**Your task**
Once you reach the line containing "Aktuality (561, 37)" in the entries below, write out that line and each one after it down to the line containing "DMCA Policy (332, 1010)", exactly and with nothing added.

Listed entries Start Marker

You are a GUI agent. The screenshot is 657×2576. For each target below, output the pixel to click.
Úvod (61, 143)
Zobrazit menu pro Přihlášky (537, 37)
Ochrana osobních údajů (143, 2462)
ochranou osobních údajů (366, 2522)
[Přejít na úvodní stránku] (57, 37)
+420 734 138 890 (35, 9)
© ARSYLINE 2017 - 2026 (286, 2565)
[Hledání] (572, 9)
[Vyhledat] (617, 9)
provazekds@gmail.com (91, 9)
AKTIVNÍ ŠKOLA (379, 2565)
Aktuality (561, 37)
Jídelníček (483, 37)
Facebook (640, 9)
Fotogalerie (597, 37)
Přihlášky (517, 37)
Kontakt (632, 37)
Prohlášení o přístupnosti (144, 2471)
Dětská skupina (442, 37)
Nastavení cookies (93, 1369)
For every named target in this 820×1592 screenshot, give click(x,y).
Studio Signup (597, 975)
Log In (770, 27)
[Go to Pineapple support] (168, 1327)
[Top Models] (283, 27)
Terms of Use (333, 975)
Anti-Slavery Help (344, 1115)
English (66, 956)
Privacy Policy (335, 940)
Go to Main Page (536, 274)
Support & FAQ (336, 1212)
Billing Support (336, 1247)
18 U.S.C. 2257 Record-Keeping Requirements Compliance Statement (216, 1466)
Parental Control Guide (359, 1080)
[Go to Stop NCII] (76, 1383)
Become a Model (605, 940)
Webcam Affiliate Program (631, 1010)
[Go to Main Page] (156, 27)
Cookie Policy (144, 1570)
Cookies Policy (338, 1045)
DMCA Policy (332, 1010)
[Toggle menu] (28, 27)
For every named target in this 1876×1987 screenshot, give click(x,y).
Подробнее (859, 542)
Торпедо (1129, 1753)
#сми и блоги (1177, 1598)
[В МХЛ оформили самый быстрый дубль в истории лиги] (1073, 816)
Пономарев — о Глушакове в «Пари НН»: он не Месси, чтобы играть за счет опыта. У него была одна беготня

Listed entries End Marker

**Response to this task**
Aktuality (561, 37)
Jídelníček (483, 37)
Facebook (640, 9)
Fotogalerie (597, 37)
Přihlášky (517, 37)
Kontakt (632, 37)
Prohlášení o přístupnosti (144, 2471)
Dětská skupina (442, 37)
Nastavení cookies (93, 1369)
For every named target in this 820×1592 screenshot, give click(x,y).
Studio Signup (597, 975)
Log In (770, 27)
[Go to Pineapple support] (168, 1327)
[Top Models] (283, 27)
Terms of Use (333, 975)
Anti-Slavery Help (344, 1115)
English (66, 956)
Privacy Policy (335, 940)
Go to Main Page (536, 274)
Support & FAQ (336, 1212)
Billing Support (336, 1247)
18 U.S.C. 2257 Record-Keeping Requirements Compliance Statement (216, 1466)
Parental Control Guide (359, 1080)
[Go to Stop NCII] (76, 1383)
Become a Model (605, 940)
Webcam Affiliate Program (631, 1010)
[Go to Main Page] (156, 27)
Cookie Policy (144, 1570)
Cookies Policy (338, 1045)
DMCA Policy (332, 1010)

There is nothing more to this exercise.